In the data that follows, find each line containing "agent" and copy it.

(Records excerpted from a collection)
┌────────

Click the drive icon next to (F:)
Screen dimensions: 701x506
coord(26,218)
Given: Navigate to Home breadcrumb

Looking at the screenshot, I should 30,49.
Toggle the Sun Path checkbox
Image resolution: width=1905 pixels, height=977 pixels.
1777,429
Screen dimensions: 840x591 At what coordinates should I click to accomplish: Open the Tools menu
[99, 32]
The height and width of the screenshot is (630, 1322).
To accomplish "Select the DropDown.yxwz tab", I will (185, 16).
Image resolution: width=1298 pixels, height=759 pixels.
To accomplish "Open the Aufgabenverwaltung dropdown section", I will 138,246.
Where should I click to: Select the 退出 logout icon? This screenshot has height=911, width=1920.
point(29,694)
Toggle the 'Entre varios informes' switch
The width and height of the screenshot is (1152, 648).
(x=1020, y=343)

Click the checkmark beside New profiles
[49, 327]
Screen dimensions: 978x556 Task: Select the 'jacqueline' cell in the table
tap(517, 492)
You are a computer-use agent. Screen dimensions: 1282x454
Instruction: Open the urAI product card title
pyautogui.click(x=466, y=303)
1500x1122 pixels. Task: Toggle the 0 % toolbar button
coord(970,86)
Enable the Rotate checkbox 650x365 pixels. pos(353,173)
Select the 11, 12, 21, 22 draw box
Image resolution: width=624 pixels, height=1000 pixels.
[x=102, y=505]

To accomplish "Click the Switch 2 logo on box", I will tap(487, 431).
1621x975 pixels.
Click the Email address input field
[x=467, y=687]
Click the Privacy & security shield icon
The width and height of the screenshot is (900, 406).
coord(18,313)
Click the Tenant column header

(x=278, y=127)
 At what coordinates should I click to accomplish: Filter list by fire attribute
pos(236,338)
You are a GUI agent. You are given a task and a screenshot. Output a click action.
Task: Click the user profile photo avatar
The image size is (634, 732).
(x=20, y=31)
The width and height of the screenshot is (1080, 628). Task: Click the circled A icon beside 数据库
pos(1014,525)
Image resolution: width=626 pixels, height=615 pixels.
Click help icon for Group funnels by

└────────

*SOLUTION TO THIS EXERCISE*
You are a computer-use agent. Screen dimensions: 1282x454
You are a GUI agent. You are given a task and a screenshot. Output a click action.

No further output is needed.